Positive Phase I results from ChemoCentryx CCX354 study for RA presented at EULAR

Jun 17 2010

ChemoCentryx, Inc., today announced that it reported positive Phase I results for its novel drug candidate CCX354 at the Annual European Congress of Rheumatology (EULAR).  CCX354 is the Company's orally-active small molecule drug candidate designed to specifically target the CCR1 chemokine receptor for the treatment of patients with rheumatoid arthritis (RA).  Data demonstrating that CCX354 was safe and well tolerated with a clear pharmacokinetic to pharmacodynamic relationship were presented today by Daniel Dairaghi, Ph.D., Director, Molecular Pharmacology of ChemoCentryx, in a poster presentation entitled "A Novel CCR1 Antagonist CCX354-C for Rheumatoid Arthritis" in Rome, Italy.  CCX354 is currently in Phase II clinical trials for the treatment of patients with RA.

Study results showed that CCX354 was well tolerated and displayed a linear dose-exposure profile in single-dose and multiple-dose Phase I studies in healthy volunteers.  Plasma levels far exceeded those required for adequate receptor blockade.  High levels of receptor coverage (>90%) at the 12-hour time point were achieved after a single dose of 100 mg of CCX354.

"Our data and the reports of other labs now show that a high degree of CCR1 receptor coverage is essential to achieve a therapeutic effect in inflammatory diseases such as RA," stated Thomas J. Schall, Ph.D., President and Chief Executive Officer of ChemoCentryx.  "We are very pleased that this study demonstrated the unique ability of CCX354 to selectively and sufficiently block the CCR1 receptor – objectives that other molecules in this class have been unable to achieve to date.   As such, we believe our CCR1 antagonist is best-in-class, with the potential to offer an effective drug for the treatment of patients with RA."

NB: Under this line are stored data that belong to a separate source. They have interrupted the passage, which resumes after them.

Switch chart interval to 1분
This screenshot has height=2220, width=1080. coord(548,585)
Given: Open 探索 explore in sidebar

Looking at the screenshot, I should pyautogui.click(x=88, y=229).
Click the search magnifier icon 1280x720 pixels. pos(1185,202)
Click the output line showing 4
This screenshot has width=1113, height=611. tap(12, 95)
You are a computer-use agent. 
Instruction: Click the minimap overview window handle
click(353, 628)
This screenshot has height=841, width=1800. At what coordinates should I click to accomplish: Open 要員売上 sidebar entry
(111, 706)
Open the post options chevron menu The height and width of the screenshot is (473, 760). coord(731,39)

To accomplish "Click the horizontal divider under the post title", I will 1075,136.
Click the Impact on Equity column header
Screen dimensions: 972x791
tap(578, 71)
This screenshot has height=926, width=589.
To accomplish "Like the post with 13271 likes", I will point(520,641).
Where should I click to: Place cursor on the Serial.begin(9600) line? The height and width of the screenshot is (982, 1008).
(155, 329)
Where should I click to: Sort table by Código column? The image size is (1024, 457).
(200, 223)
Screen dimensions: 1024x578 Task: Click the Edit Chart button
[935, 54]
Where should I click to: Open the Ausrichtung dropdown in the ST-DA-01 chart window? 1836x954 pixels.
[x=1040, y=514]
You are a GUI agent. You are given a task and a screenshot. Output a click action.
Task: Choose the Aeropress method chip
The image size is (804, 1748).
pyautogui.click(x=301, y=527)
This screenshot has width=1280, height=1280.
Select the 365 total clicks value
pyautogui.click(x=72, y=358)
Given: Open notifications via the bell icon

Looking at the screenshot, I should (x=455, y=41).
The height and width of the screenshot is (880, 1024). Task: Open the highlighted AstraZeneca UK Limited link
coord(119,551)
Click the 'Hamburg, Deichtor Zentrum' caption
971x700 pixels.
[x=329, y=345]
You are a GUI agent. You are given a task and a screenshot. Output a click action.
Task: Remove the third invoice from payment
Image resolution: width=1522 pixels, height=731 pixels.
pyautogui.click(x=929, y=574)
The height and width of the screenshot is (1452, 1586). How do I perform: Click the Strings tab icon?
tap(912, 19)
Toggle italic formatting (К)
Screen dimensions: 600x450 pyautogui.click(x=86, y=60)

CCX354 is a highly potent and selective antagonist of CCR1, a chemokine receptor that drives the recruitment of inflammatory monocytes and macrophages into the joints of patients with RA. By selectively blocking the CCR1 receptor, CCX354 is designed to reduce the infiltration of inflammatory cells into the joints of RA patients and inhibiting the inflammation, swelling, pain, and associated joint destruction while minimizing the potential for off-target effects, thus providing a wider therapeutic window than currently approved therapies.